Most useful website for regex: http://regex101.com/

$regexp = '/<td class="table_border_both"><b>(.*)\s*<\/b><\/td>/gi';

You have line break in "Coach position" <td> and you forgot to mention it in regexp. And it is better to use \s* so if you have there spaces or line brakes it won't fail.

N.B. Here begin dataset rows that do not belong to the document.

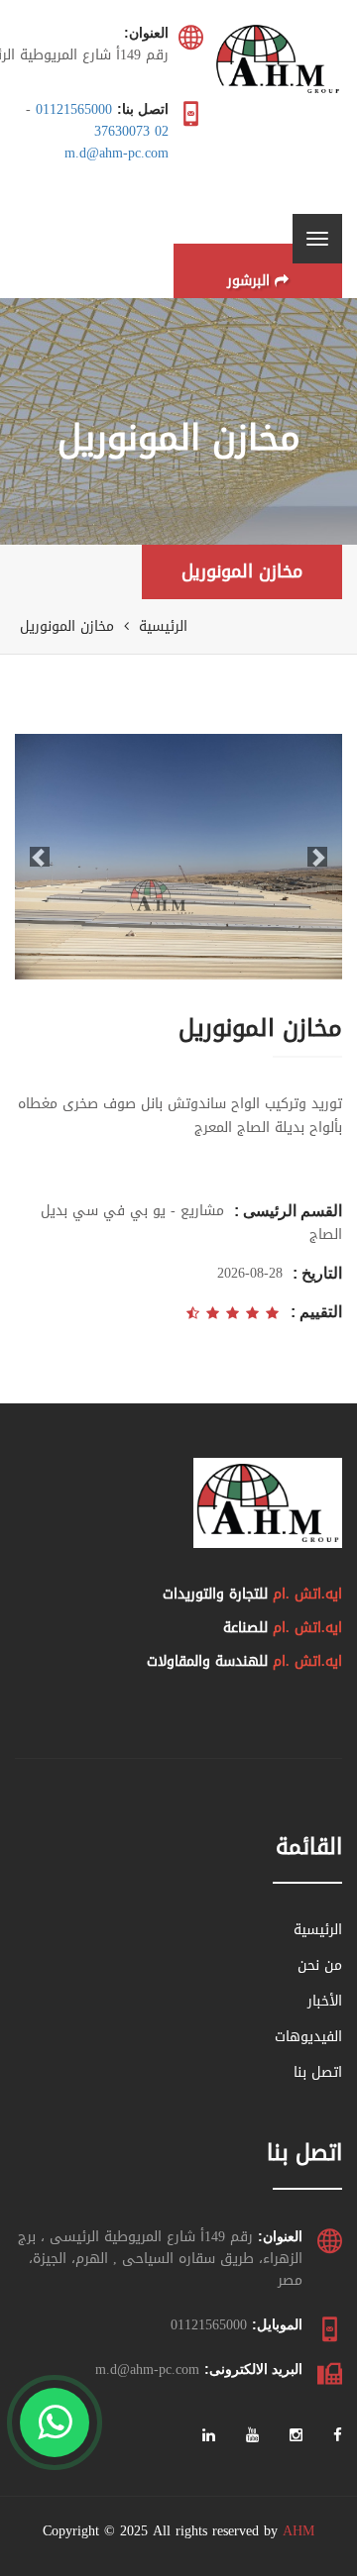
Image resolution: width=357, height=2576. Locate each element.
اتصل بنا (318, 2072)
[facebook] (337, 2435)
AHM (298, 2531)
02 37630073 (131, 131)
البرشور (248, 280)
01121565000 (74, 109)
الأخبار (324, 2001)
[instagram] (296, 2435)
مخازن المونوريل (241, 571)
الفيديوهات (308, 2036)
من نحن (320, 1965)
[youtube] (252, 2435)
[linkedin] (208, 2435)
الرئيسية (163, 626)
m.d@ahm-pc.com (116, 153)
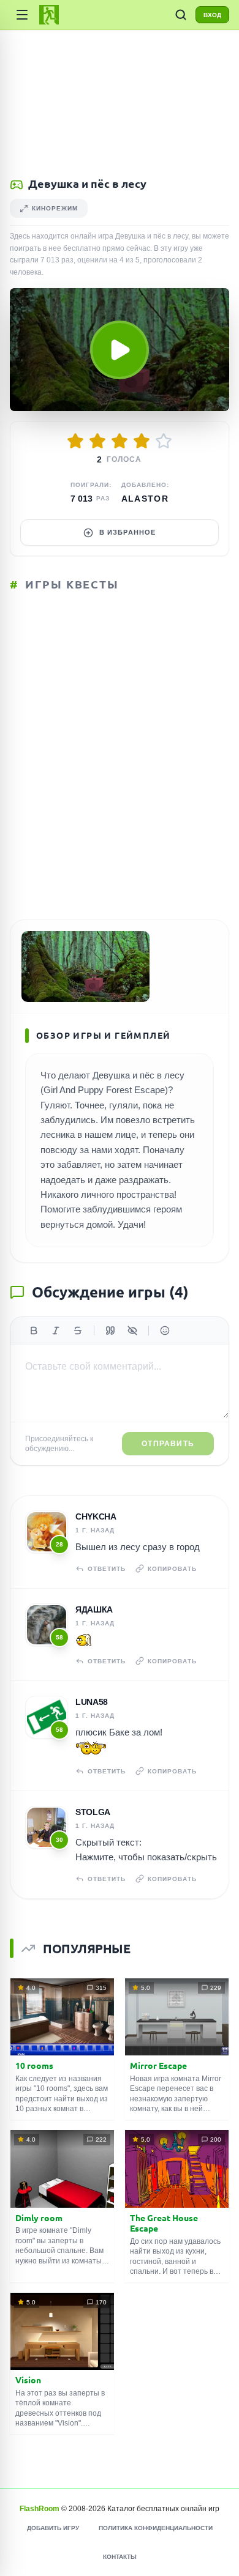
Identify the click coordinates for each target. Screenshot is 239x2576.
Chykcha (95, 1516)
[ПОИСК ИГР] (181, 15)
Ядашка (94, 1609)
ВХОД (212, 15)
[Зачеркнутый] (77, 1330)
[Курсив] (55, 1330)
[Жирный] (33, 1330)
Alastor (145, 498)
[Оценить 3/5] (119, 441)
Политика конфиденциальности (156, 2528)
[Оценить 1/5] (75, 441)
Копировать (172, 1568)
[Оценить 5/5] (163, 441)
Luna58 (91, 1702)
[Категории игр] (22, 14)
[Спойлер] (132, 1330)
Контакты (120, 2556)
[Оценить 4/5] (141, 441)
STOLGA (92, 1812)
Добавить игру (53, 2528)
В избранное (127, 532)
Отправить (168, 1443)
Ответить (107, 1568)
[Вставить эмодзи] (164, 1330)
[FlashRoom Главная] (49, 14)
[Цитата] (110, 1330)
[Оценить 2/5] (97, 441)
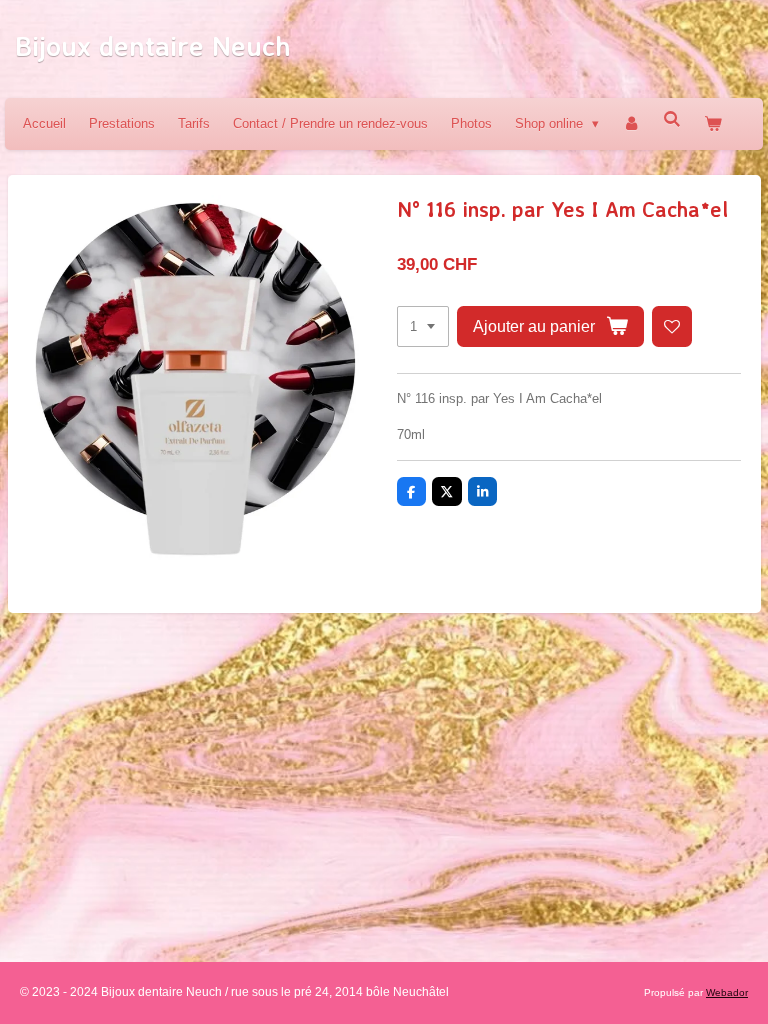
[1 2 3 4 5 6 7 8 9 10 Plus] (423, 326)
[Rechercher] (672, 119)
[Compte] (631, 123)
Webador (727, 992)
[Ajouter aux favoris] (672, 326)
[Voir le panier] (714, 123)
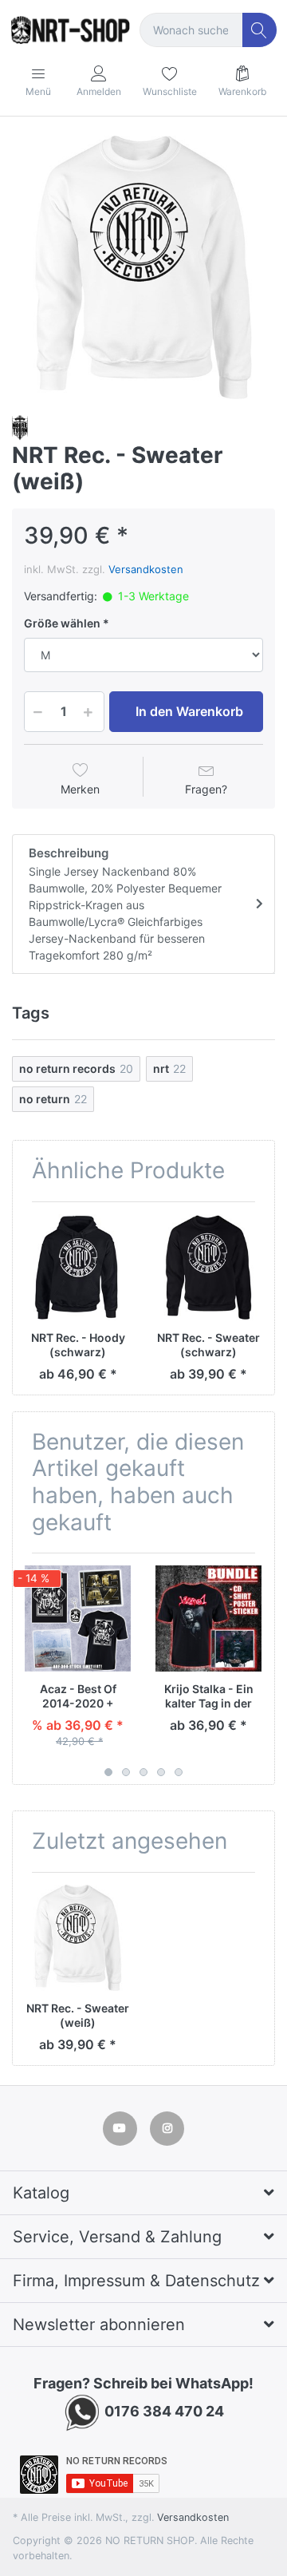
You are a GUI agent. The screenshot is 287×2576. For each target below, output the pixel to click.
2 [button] (126, 1772)
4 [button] (161, 1772)
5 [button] (179, 1772)
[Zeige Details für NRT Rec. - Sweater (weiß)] (78, 1938)
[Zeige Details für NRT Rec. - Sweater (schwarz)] (208, 1267)
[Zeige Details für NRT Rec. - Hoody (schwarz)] (78, 1267)
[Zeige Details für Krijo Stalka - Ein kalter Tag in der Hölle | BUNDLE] (208, 1618)
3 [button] (143, 1772)
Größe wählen (62, 623)
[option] (143, 267)
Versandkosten (145, 569)
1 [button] (108, 1772)
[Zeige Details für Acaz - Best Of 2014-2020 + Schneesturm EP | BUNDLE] (78, 1618)
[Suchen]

You know that you have 4 columns, thus the result from regexp will have further transformations:

$data = array_chunk($matches, 4); // split up the matches by rows

And you have already ready rows ... few more lines and you have more than you need:

$data = array_map(function (array $row) {
    return array_combine(['snum', 'status_book', 'status_cur', 'position'], $row);
}, $data); // assign each column in the row it's name

If we combine all the code, it will probably look like this:

$data = array_map(function (array $row) {
    return array_combine(['snum', 'status_book', 'status_cur', 'position'], $row);
}, array_chunk($matches, 4));

Usage of \s+ is needed because there are some spaces in rows, otherwise it won't be matched

$data = file_get_contents("http://pastebin.com/raw.php?i=zJrvq95H");
preg_match_all("#<b>([0-9]{0,})\s+<\/b>#", $data, $matches);
print_r($matches[1]);

Result:

Array
(
    [0] => 11
    [1] => 11
    [2] => 11
    [3] => 11
)